Moulton L H, Chung S, Croll J, Reid R, Weatherholtz R C, Santosham M
Center for American Indian and Alaskan Native Health, Department of International Health, Baltimore, MD 21205, USA.
Int J Epidemiol. 2000 Aug;29(4):753-6. doi: 10.1093/ije/29.4.753.
Oropharyngeal carriage studies of Haemophilus influenzae type b (Hib) and the rapid drop in Hib invasive disease in countries with widespread Hib conjugate vaccine immunization programmes for infants have indicated there may be significant indirect effects (herd immunity) associated with these vaccines. Our goal was to quantify the magnitude of these effects in an American Indian population during its early years of Hib immunization.
In a synthetic case-cohort study, we combined data from an efficacy trial, an immunization uptake records survey, and ongoing surveillance for Hib disease on the Navajo Nation from 1988 to 1992. Decline in the incidence of invasive Hib disease among children <2 years old was estimated via proportional hazards survival models as a function of individual immunization status and the proportion of immunized children in a community.
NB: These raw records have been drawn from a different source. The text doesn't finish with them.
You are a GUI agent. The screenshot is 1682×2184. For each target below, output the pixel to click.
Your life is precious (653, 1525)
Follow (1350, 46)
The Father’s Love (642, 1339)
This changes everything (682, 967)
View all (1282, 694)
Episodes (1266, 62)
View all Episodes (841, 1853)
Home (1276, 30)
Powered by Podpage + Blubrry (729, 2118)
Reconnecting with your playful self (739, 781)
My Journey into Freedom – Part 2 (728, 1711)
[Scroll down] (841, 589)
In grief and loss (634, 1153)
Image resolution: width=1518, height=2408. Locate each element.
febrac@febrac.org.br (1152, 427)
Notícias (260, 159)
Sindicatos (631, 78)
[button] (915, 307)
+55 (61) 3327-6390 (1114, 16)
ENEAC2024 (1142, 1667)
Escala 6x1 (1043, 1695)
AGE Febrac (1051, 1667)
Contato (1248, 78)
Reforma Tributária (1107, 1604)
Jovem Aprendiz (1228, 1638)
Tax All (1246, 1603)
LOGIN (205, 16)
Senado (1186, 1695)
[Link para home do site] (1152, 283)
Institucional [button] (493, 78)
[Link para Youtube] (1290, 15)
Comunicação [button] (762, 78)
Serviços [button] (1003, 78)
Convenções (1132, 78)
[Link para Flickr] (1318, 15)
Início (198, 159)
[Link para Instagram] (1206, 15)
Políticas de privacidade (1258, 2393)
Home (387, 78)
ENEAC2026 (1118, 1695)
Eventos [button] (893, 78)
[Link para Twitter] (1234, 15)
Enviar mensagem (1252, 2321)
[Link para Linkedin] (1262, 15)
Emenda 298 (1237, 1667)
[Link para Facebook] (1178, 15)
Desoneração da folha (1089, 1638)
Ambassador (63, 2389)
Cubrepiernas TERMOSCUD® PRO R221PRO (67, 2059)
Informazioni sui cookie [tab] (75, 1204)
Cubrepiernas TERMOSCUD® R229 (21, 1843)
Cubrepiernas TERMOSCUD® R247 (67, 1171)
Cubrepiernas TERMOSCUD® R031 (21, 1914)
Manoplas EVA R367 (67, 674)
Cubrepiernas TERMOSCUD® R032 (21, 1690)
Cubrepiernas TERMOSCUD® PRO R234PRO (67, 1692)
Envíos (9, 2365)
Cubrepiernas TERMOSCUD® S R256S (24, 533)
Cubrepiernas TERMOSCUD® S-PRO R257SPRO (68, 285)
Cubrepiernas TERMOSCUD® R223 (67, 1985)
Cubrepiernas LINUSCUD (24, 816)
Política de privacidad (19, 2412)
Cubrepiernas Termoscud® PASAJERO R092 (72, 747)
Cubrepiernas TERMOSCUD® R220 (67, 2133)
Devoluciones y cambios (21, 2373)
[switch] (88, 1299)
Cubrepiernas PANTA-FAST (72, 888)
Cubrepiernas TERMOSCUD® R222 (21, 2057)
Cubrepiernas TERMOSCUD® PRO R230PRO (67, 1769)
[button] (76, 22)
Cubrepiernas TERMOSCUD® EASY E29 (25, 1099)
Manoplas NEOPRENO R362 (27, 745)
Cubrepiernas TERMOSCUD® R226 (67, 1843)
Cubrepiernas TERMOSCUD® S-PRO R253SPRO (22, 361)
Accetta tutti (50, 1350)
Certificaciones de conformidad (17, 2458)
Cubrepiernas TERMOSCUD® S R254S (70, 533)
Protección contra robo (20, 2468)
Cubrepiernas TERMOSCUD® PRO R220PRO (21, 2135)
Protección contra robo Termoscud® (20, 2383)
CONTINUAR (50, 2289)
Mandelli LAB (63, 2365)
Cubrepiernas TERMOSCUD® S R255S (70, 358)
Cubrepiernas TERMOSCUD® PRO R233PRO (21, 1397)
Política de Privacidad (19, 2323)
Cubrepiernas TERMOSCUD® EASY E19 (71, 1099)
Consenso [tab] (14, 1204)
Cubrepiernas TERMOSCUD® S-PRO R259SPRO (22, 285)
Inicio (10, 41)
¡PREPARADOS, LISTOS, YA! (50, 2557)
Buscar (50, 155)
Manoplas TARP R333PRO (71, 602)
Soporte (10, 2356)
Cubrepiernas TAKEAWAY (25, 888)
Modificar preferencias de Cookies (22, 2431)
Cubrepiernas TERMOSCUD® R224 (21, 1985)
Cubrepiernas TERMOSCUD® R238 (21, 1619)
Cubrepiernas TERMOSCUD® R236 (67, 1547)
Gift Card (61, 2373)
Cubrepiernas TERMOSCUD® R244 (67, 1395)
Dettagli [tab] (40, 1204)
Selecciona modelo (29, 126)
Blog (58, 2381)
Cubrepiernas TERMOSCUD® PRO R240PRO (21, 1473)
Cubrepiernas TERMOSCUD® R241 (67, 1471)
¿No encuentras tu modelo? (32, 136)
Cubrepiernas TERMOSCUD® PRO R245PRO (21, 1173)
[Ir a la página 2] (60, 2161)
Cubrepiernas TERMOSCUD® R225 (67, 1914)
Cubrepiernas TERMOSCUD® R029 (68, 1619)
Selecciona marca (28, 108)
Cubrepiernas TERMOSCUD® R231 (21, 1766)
The predominant vaccine during the study period was Hib-OMPC (92% of immunizations). The effectiveness of receipt of at least one dose was 97.2%. Compared to communities with 0-20% coverage with at least one dose, residence in communities with 20-40% and 40-60% coverage was associated with risk reductions of 56.5% and 73.2%, respectively.
The results indicate substantial indirect effects of Hib-OMPC immunization may occur even at relatively low levels of immunization coverage. Countries that implement Hib immunization programmes may receive greater benefits at the community level than those due to the direct protection conferred to the individual through vaccination.
对b型流感嗜血杆菌(Hib)的口咽部携带情况研究以及在为婴儿广泛开展Hib结合疫苗免疫计划的国家中Hib侵袭性疾病的迅速下降表明,这些疫苗可能存在显著的间接效应(群体免疫)。我们的目标是在一个美国印第安人群体进行Hib免疫的早期阶段量化这些效应的大小。
在一项综合病例队列研究中,我们合并了1988年至1992年在纳瓦霍族进行的一项疗效试验、一项免疫接种率记录调查以及对Hib疾病的持续监测的数据。通过比例风险生存模型,根据个体免疫状况和社区中免疫儿童的比例,估计2岁以下儿童侵袭性Hib疾病发病率的下降情况。
研究期间主要使用的疫苗是Hib-OMPC(92%的免疫接种)。接种至少一剂疫苗的有效性为97.2%。与至少一剂疫苗覆盖率为0-20%的社区相比,居住在覆盖率为20-40%和40-60%的社区,风险分别降低了56.5%和73.2%。
结果表明,即使在免疫覆盖率相对较低的情况下,Hib-OMPC免疫接种也可能产生显著的间接效应。实施Hib免疫计划的国家在社区层面可能获得比通过疫苗接种直接给予个体的保护更大的益处。